GERARD BUTLER. The most recent adaptation worth mentioning shares its reputation with its source material: Andrew Lloyd Webber’s 1986 musical. The film has proven to be divisive in the “Phantom” community, attracting strong opinions from both sides. Directed by Joel Schumacher, the 2004 production starred Gerard Butler and Emmy Rossum and received Lloyd Webber’s blessing and collaboration. If the Broadway/West End musical was criticized for sexing up the story of a 60-something sociopath stricken by a festering skin disease, Schumacher’s version raised even more eyebrows with the lantern-jawed Phantom whose deformity attracted comparisons to a bad sunburn and had the feeling of being an afterthought. Indeed, Schumacher highlighted the glitz and glamour of the Belle Epoque while downplaying the Gothic elements, and many fans objected to the leads’ vocal prowess. This being said, few have had the gall to critique the spectacular vision of the film – a visual feast with a sensual appetite – or the imagination of its vision. Probably the most influential film adaptation since 1925, Butler’s Phantom will remain second only to Chaney’s for the foreseeable future of cinema.

CONCLUSION.

Dozens of movies, a handful of musicals, and several ballets later, “The Phantom of the Opera” continues to haunt us with his hellish fate and his heavenly spirit. Erik represents the zenith of duality: ingenious but insane; sublime in spirit but grotesque in body; respectful of Christine but brutal towards Carlotta; protective and tender but destructive and cruel; heroic but villainous; perfect but flawed – the Angel of Music and the Phantom of the Opera. He serves as the manifestation of all mankind’s virtues and vices – our love of art and spiritual beauty; our horror of otherness and physical blemish – he suffers (or as Leroux suggests many times, is “martyred”) for his uniqueness, and we can’t help but simultaneously identify with the sufferer and the persecutors.

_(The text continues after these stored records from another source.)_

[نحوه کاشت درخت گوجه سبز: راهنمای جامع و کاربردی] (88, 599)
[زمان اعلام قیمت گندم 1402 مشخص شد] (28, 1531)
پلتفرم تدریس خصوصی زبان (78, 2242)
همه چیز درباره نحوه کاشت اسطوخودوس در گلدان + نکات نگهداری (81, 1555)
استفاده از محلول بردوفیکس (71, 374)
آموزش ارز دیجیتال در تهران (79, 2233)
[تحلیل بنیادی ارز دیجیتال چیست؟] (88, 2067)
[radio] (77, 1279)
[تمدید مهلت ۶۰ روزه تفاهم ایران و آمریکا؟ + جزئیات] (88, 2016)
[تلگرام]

We have at some time in life been rejected and done rejecting – we have been judged and have judged – and we experience this novel almost concurrently from the perspectives of the vengeful Erik, the conflicted Christine, and the frustrated Raoul. Operatic in its characterization, Homeric in its drama, and Shakespearan in its pathos, regardless of whether a maimed genius ever roamed the cellars of the Opéra Garnier, he – and the woman who “loved him for himself,” who redeemed him with her acceptance – continue to roam our daydreams and our nightmares.